• **Request**
Write what comes next in the instructions below for building a turtle turn monitor, starting after their last sentence.
##### Document text
3. Write your own monitor that makes sure that the turtle turns no more than 90 degrees per simulator time step:
   1. Use the provided $ECE642RTLE_DIR/monitors/logging_monitor.cpp and $ECE642RTLE_DIR/monitors/step_monitor.ccp as examples of how to write the interrupt handlers.
   2. Name your monitor ANDREWID_turn_monitor.cpp. Make the following addition (bold) to lines 50-53 of CMakeLists.txt:
      # Build the monitors: each target must be in quotes.
# First item is the target name, following items are the source files
# Implicitly all of these are built with monitors/ros_monitor_interface.cpp
set(monitor_TARGETS_SRCS
 "ece642rtle_logging_monitor monitors/logging_monitor.cpp"
 "ece642rtle_step_monitor monitors/step_monitor.cpp"
 "ece642rtle_turn_monitor monitors/ANDREWID_turn_monitor.cpp"
)
      If you include a source file (for example, factored out utility functions), you can include it in the same line, as ece642rtle_turn_monitor monitors/ANDREWID_turn_monitor.cpp monitors/ANDREWID_monitor_utils.cpp.
##########
##### Data entries
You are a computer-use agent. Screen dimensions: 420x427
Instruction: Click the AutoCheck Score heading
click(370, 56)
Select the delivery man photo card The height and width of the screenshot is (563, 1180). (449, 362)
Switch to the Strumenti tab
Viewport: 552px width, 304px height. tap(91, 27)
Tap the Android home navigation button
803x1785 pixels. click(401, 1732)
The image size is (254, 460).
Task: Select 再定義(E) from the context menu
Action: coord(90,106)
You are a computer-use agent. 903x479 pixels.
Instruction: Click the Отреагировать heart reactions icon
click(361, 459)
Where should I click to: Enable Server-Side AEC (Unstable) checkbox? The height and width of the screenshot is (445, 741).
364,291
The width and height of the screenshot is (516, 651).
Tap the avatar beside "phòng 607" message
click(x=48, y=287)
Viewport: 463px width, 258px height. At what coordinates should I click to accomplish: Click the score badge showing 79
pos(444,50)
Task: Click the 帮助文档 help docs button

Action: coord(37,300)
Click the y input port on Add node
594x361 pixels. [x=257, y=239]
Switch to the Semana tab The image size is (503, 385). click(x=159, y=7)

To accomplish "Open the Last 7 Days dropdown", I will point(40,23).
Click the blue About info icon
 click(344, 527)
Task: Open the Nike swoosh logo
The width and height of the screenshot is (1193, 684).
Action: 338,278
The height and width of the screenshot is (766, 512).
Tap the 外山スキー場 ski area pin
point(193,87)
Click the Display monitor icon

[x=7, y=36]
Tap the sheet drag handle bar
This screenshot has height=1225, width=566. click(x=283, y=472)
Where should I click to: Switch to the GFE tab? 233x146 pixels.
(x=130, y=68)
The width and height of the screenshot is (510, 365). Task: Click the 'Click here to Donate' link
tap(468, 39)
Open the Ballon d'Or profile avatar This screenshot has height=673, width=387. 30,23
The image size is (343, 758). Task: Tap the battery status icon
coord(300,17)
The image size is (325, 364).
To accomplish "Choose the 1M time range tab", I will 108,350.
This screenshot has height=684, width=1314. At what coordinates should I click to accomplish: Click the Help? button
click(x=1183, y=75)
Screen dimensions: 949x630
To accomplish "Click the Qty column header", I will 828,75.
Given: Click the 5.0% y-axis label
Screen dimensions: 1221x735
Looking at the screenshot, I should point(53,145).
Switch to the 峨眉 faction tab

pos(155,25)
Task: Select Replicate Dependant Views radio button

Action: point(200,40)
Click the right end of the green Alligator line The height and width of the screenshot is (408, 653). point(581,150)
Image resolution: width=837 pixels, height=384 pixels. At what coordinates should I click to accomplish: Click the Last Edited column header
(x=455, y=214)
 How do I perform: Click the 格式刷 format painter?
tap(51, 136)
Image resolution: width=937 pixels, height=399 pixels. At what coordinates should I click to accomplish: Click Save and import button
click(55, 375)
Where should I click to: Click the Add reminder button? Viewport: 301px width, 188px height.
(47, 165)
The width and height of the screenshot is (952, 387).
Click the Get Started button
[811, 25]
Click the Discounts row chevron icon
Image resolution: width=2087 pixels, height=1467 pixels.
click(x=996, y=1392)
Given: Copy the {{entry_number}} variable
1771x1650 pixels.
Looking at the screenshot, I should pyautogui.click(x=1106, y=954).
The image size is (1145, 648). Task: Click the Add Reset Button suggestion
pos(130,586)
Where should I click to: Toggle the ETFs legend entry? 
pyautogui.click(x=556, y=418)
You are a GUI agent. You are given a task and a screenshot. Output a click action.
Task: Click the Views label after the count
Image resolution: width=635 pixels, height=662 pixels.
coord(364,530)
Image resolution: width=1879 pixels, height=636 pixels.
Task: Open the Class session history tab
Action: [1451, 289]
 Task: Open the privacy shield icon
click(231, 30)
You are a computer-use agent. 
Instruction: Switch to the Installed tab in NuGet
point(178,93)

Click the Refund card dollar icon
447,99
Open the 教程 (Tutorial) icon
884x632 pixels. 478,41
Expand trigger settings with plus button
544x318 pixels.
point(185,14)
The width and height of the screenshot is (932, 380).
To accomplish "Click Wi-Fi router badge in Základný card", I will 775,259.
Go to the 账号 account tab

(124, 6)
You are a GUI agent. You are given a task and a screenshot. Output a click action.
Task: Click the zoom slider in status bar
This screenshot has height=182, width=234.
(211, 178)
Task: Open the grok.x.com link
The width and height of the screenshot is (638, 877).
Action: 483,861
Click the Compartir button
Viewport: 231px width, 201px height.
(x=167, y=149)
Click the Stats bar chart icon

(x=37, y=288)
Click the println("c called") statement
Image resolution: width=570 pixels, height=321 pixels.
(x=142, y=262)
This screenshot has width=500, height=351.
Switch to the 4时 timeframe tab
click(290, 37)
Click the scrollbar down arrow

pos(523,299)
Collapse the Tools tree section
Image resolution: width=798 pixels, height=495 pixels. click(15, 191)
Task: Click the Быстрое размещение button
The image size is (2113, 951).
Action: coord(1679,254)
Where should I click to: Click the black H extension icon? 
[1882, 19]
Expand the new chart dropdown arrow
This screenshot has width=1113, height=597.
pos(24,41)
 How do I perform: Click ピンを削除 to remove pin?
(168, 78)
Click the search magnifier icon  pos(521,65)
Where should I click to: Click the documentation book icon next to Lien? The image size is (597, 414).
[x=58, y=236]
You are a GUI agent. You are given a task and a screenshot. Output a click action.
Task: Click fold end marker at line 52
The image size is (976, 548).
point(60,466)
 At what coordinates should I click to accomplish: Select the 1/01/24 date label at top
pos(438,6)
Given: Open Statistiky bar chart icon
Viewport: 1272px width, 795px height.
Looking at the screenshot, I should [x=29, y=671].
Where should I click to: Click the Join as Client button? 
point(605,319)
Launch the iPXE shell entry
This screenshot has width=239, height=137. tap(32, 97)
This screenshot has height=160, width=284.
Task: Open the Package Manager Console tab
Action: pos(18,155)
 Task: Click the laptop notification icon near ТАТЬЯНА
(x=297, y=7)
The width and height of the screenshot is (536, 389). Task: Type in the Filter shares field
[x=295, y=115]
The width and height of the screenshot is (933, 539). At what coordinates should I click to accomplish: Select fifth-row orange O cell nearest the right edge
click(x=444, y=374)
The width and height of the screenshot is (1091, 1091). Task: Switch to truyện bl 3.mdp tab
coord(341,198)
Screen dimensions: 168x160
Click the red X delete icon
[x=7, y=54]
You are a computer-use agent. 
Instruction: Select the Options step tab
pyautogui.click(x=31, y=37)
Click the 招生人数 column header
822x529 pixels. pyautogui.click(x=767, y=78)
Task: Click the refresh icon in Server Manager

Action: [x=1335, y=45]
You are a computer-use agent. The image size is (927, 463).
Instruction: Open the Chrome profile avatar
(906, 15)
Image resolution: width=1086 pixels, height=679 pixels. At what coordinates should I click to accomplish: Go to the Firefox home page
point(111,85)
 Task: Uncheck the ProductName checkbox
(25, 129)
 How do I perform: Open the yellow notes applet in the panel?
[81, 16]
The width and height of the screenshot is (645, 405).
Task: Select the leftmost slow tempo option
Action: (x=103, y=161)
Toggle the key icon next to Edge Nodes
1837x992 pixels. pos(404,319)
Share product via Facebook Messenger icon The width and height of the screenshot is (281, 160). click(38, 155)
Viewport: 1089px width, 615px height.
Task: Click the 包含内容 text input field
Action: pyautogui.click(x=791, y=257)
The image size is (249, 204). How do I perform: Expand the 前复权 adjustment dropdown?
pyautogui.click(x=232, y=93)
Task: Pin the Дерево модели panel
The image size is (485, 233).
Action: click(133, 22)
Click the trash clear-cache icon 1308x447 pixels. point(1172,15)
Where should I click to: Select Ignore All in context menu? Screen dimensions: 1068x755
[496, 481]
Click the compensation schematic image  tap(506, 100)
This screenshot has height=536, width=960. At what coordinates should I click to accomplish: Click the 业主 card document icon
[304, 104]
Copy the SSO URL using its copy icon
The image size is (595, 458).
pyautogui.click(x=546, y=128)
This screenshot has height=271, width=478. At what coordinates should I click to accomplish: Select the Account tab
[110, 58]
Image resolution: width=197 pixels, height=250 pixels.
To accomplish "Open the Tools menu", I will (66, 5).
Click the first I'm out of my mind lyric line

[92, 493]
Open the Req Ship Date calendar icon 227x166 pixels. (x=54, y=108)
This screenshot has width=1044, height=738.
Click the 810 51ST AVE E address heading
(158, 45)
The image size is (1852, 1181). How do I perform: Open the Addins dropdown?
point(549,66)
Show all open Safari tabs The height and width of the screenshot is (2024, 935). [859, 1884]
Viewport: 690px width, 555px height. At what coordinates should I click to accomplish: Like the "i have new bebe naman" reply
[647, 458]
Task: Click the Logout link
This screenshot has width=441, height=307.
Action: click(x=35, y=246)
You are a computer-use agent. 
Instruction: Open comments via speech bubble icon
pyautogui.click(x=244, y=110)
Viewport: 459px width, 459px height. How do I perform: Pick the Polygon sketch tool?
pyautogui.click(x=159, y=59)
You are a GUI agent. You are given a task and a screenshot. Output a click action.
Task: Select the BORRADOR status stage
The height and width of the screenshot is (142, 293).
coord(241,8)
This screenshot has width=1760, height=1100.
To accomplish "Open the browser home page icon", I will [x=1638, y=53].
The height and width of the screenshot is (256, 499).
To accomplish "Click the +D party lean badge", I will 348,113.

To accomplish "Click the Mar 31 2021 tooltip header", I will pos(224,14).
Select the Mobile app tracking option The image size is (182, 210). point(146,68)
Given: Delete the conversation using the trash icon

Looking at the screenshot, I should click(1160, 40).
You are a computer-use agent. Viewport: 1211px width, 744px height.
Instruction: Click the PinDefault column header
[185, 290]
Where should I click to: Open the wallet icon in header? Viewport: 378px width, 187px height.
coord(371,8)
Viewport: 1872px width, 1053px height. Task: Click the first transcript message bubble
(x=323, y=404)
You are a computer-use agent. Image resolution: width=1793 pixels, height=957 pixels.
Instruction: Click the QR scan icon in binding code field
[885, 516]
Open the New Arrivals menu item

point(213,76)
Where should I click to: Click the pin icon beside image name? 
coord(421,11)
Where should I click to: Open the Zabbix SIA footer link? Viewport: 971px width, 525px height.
##########
• **Task output**
   3. A more precise way to describe this invariant: If there have been two subsequent calls to poseInterrupt (because of change in orientation) with directions A and then B, A and B shall not differ by more than a quarter turn. For example, EAST to NORTH is acceptable, but EAST to WEST is not. "Subsequent" in this case applies only to poseInterrupt (so, there can be calls to other interrupts, such as visitInterrupt or bumpInterrupt, between the calls to poseInterupt, and they are are still considered "subsequent" as long as there is no call to poseInterrupt between them).
   4. Make sure your monitor code follows good coding practices. A small look-up table is OK (but not required, if you have another implementation in mind).
   5. Your code shall use the ROS_WARN function to indicate an invariant violation. You should use ROS_INFO to print out any relevant information for your monitor to display. See $ECE642RTLE_DIR/monitors/step_monitor.ccp as an example.
   6. Build your code using catkin_make ece642rtle_turn_monitor and run it by typing source devel/setup.bash from your workspace directory, and then running ./run_642_monitors.sh ece642rtle_turn_monitor (recommended), or rosrun ece642rtle ece642rtle_turn_monitor. You can then use ./build_run_turtle.sh in a new terminal to run your turtle, and observe the output of the monitor in the first terminal.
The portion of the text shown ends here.